No obstante, Maraldi (2014b) observó que las personas con puntuaciones más elevadas de disociación efectivamente relatan más traumas infantiles y mayor frecuencia de experiencias anómalas, lo que puede indicar la existencia de un subgrupo más patológico de religiosos disociadores.

Debemos diferenciar, la “tendencia a la disociación”, esto es, la propensión individual de experiencias de base disociativa de la “disociación contextual”, que se refiere a experiencias disociativas circunscriptas a contextos religiosos y a  estímulos y expectativas presentes en estos rituales, que podrían ser relatadas incluso por individuos que no posean ninguna predisposición en particular.

 NEUROFISIOLOGÍA DE LA MEDIUMNIDAD EN BRASIL

Las investigaciones clínicas y psicosociales de la mediumnidad nos permiten comprender el sentido y las funciones de las experiencias mediúmnicas en la vida de diversos participantes, y de los grupos a los cuales pertenecen, así como proporcionar informaciones útiles acerca del diagnóstico diferencial entre trastornos mentales y fenómenos disociativos de naturaleza religiosa.

Incluso los estudios antes mencionados ofrecen poca información relativa a los correlatos neurológicos y psicofisiológicos de las experiencias mediúmnicas.

La neurofisiología de la mediumnidad es aún un campo emergente en Brasil, y que contribuye de modo relevante a la elucidación de esos fenómenos.

En un estudio que evaluó diversas medidas psicofisiológicas (temperatura de las manos, latido cardíaco, conductancia eléctrica de la piel, tensión muscular, actividad eléctrica del cerebro y puntuaciones de escalas de disociación) de tres participantes, dos médiums y uno no médium (Hageman et al., 2010, 2011), se constató un aumento en la tensión muscular y en las ondas cerebrales durante el trance, que era incompatible o paradojal con el relato del médium, notando una disociación entre la percepción consciente del cuerpo y las reacciones fisiológicas.

En consonancia con estos resultados, los médiums también presentaron puntajes más elevados de disociación y absorción.

Uno de los participantes era Jacques Andrade, un médium que practica pintura mediúmnica.

En un artículo posterior que profundiza el análisis de los datos de Andrade e incluyendo una nueva colecta de datos psicológicos años después Maraldi & Krippner (2013) observaron que Andrade había también puntuado de manera elevada en un cuestionario sobre traumas en la infancia y una versión en português de la escala de transliminalidad (Thalbourne, 1998), un instrumento que evalúa experiencias anómalas, alteraciones perceptivas y fenómenos subliminales.

A partir de la integración de varias evidencias sobre el caso Andrade, los autores formularon un modelo biopsicosocial de las relaciones entre disociación y creatividad, cuya hipótesis central es que el médium, en función de su condición socioeconómica desfavorable y de las dificultades y traumas que enfrentó con una deficiencia auditiva, habría encontrado en la mediumnidad un recurso socialmente aceptado y simbólicamente relevante para expresar sus habilidades artísticas latentes.
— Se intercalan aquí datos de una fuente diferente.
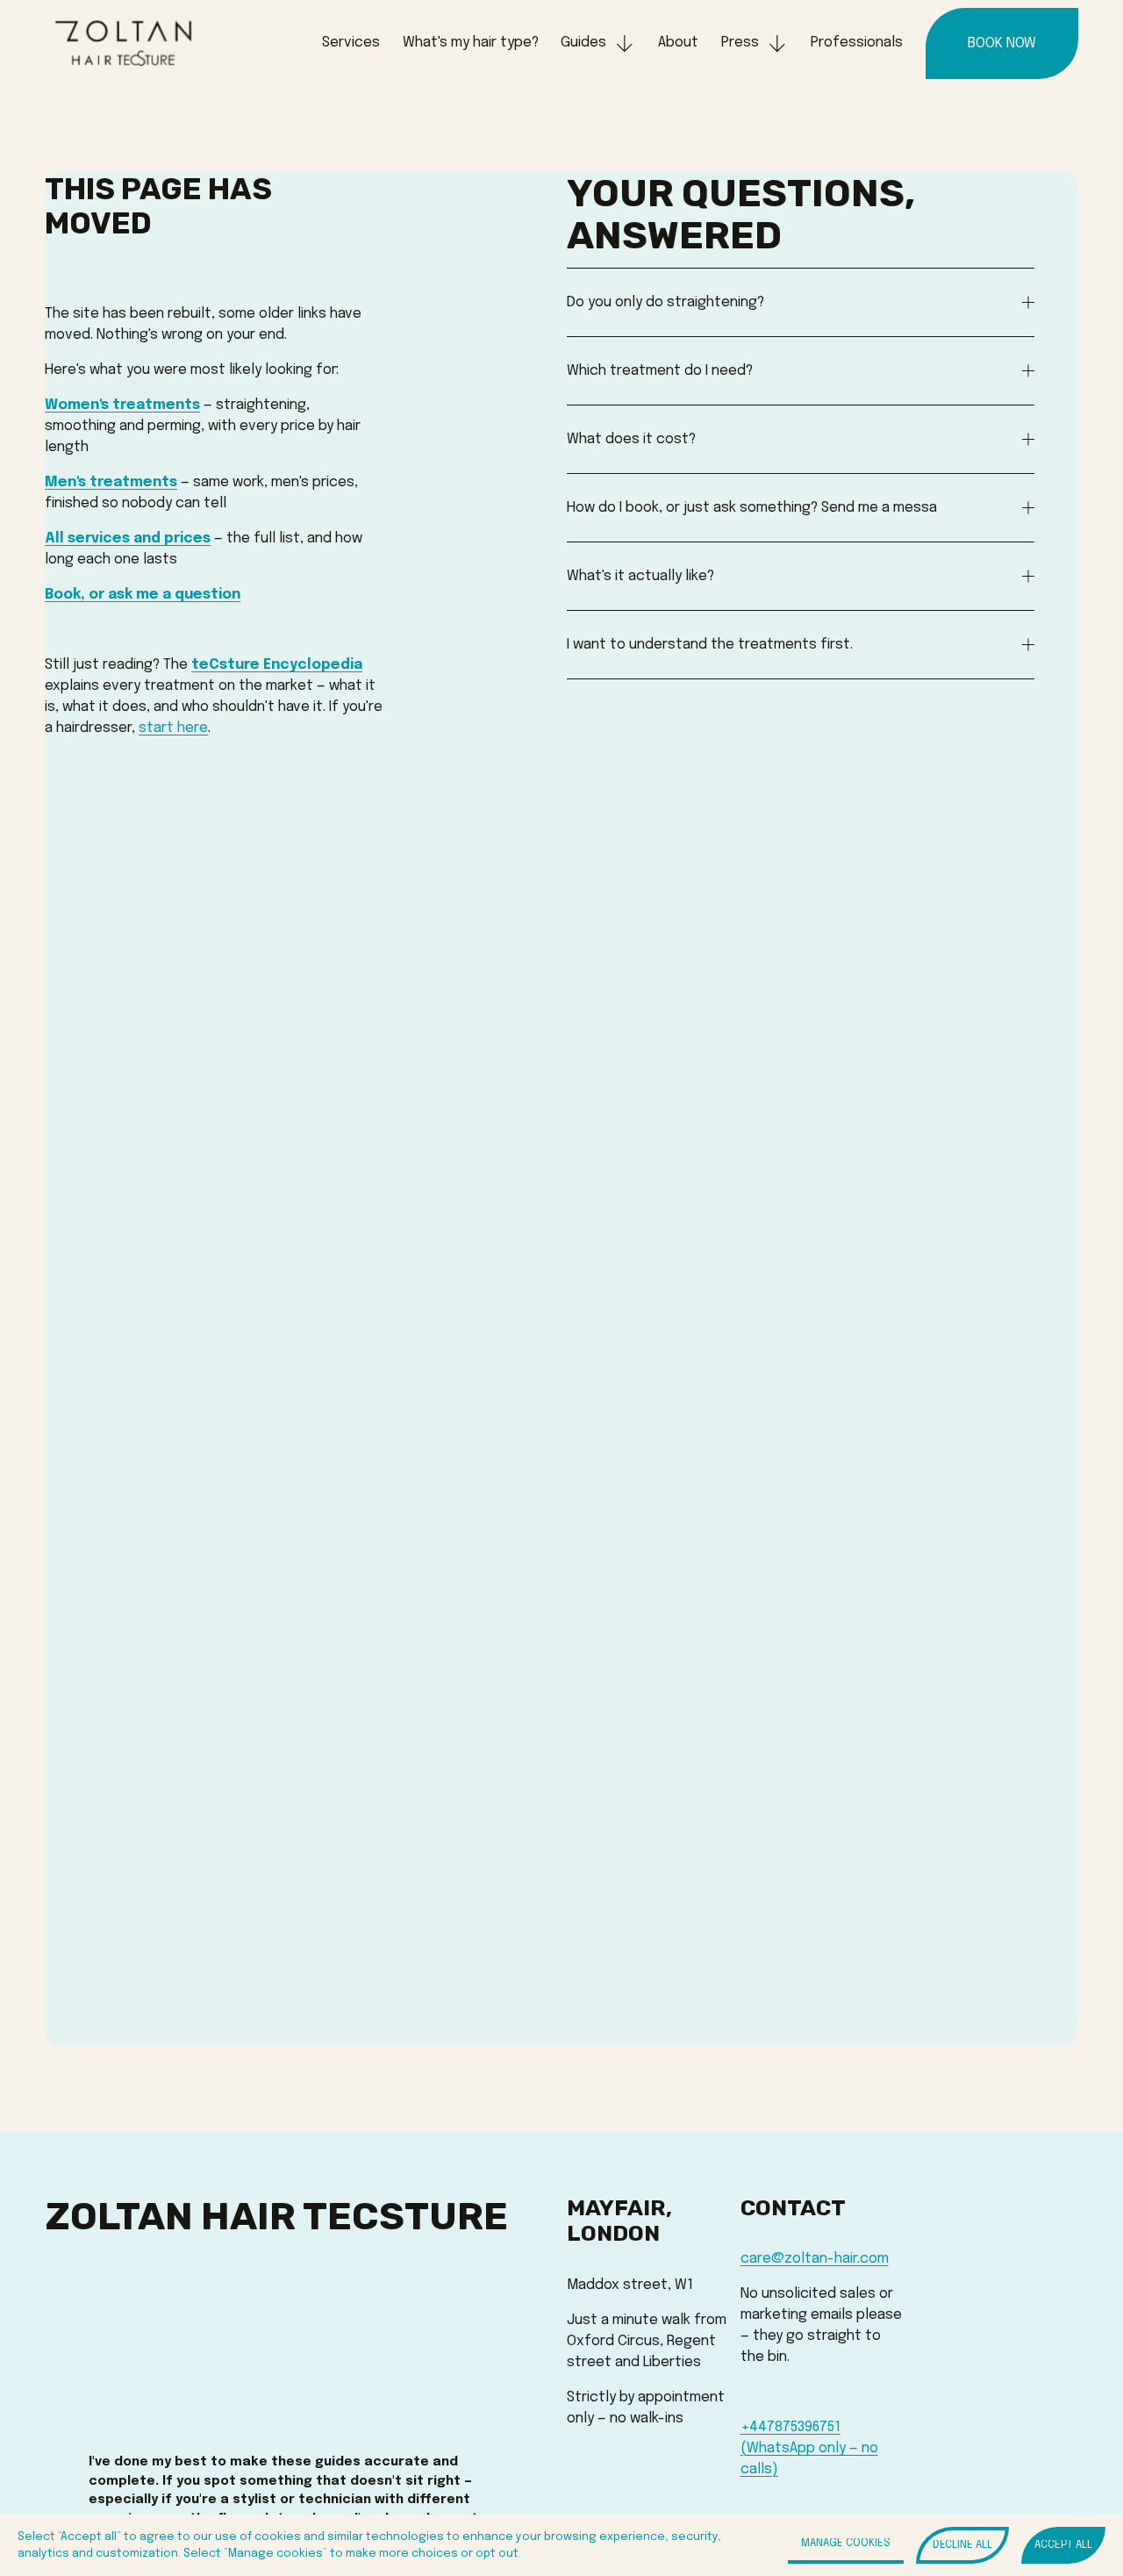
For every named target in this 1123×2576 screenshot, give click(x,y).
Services (351, 42)
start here (173, 728)
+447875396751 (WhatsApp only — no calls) (809, 2448)
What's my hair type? (471, 42)
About (678, 42)
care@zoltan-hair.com (814, 2258)
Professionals (857, 42)
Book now (1002, 43)
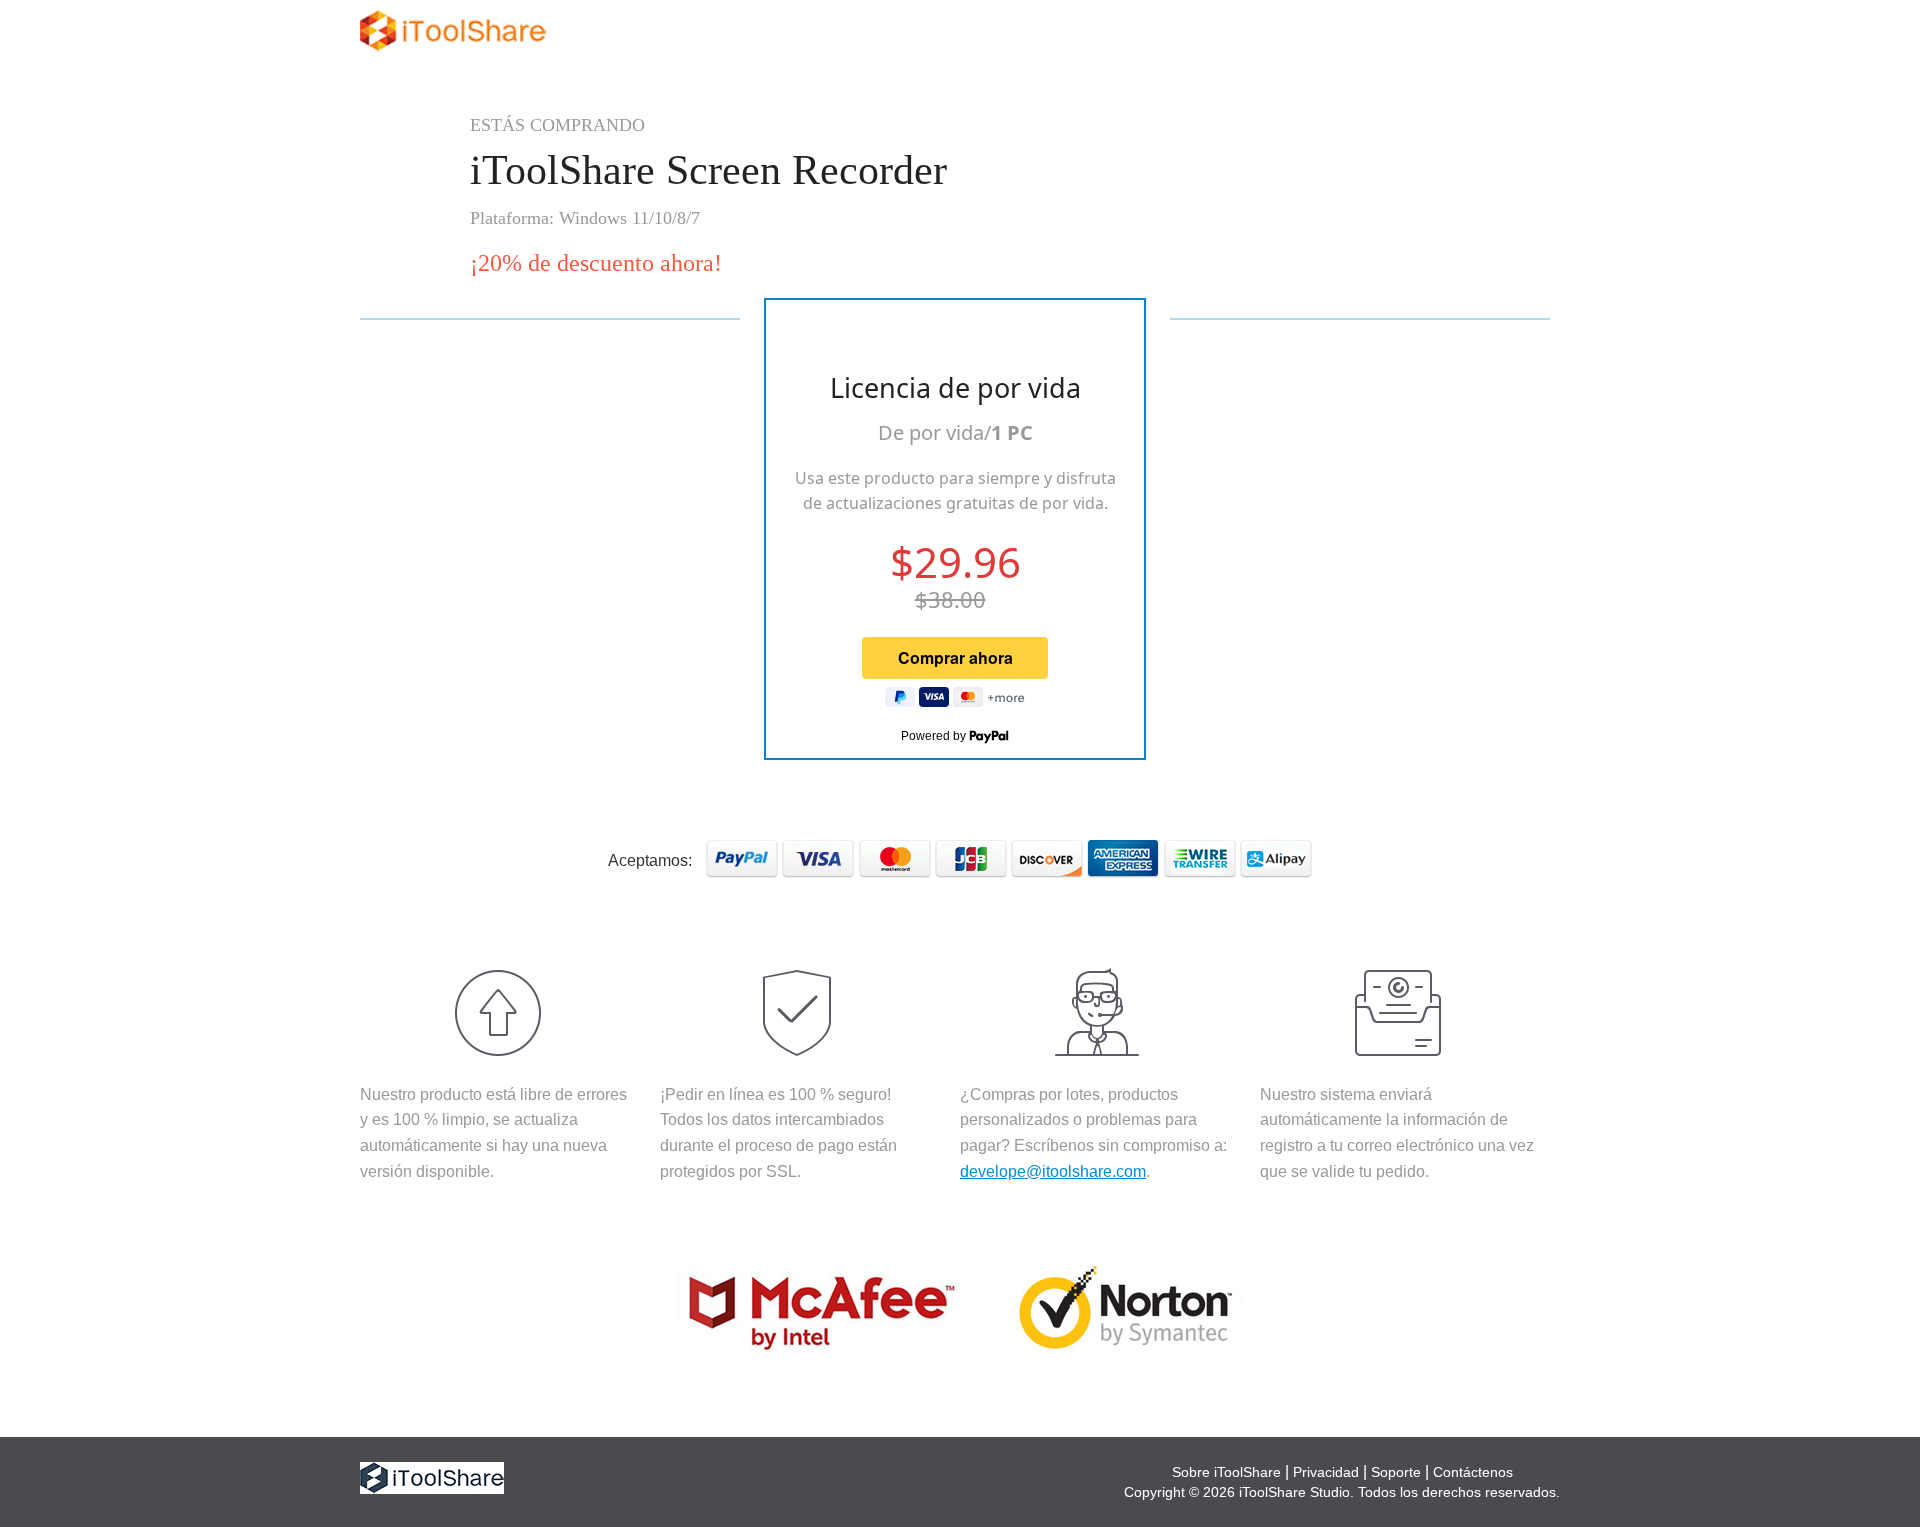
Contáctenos (1473, 1472)
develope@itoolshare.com (1053, 1171)
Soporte (1396, 1472)
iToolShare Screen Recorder (708, 170)
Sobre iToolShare (1226, 1472)
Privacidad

Los autores buscaron integrar, así, las perspectivas psicosociales y clínicas al abordaje neurofisiológico de los fenómenos mediúmnicos.

 En otra investigación realizada por Peres et al. (2012) con médiums de psicografía brasileros, los médiums más experimentados denotaban baja activación de áreas cerebrales responsables por la atención y planeamiento, resultado éste que no sólo justificaba sus alegaciones de trance disociativo, sino que también parecía contradictorio con la mejor productividad textual de esas personas durante la tarea bajo estado de trance, en otras palabras, estos individuos producían mejor en trance que en una condición control (esto es, sin considerar bajo la acción de espíritus), conforme al análisis de la cualidad de los escritos realizada por un especialista que desconocía cuales textos habían sido producidos en condición experimental y cuáles en condición control.

 En los médiums menos expertos, por el contrario, se observó el fenómeno inverso: las áreas ligadas al planeamiento estaban más activas durante la psicografía, sugiriendo que ellos se esfuerzan más para producir las psicografías que los médiums experimentados.

El estudio parece haber demostrado que cuanto más se entrena la disociación, más es posible realizar actividades complejas en estado de trance.

El estudio también ayudó a elucidar la relación de la mediumnidad con la simulación.

Una vez que se constató la hipo-activación de las áreas mencionadas durante el trance en los médiums experimentados, la hipótesis de la simulación no podía ser generalizada, ya que los médiums no gozaban de pleno funcionamiento de su consciencia para la realización de los textos producidos.

Es verdad, por otro lado, que los médiums más experimentados practicaban psicografía por mucho más tiempo (en años) y más veces por semana, lo cual podría influir en los resultados -siendo los patrones observados oriundos, en parte, de la “automatización” o habituación de la práctica escrita de textos espíritas (a este respecto, ver el análisis de Novella, 2012).

A pesar de los participantes relatan una serie de experiencias alucinatorias y disociativas y presentan un patrón de activación cerebral similar al observado en pacientes esquizofrénicos, no sufrían de esquizofrenia u otro trastorno mental identificado y sí se mostraron socialmente bien ajustados.

En este sentido, los estudios neurofisiológicos parecen apuntar hacia una complejidad del fenómeno mediúmnico que va mucho más allá de hipótesis antiguas y reduccionistas de cuño patológico.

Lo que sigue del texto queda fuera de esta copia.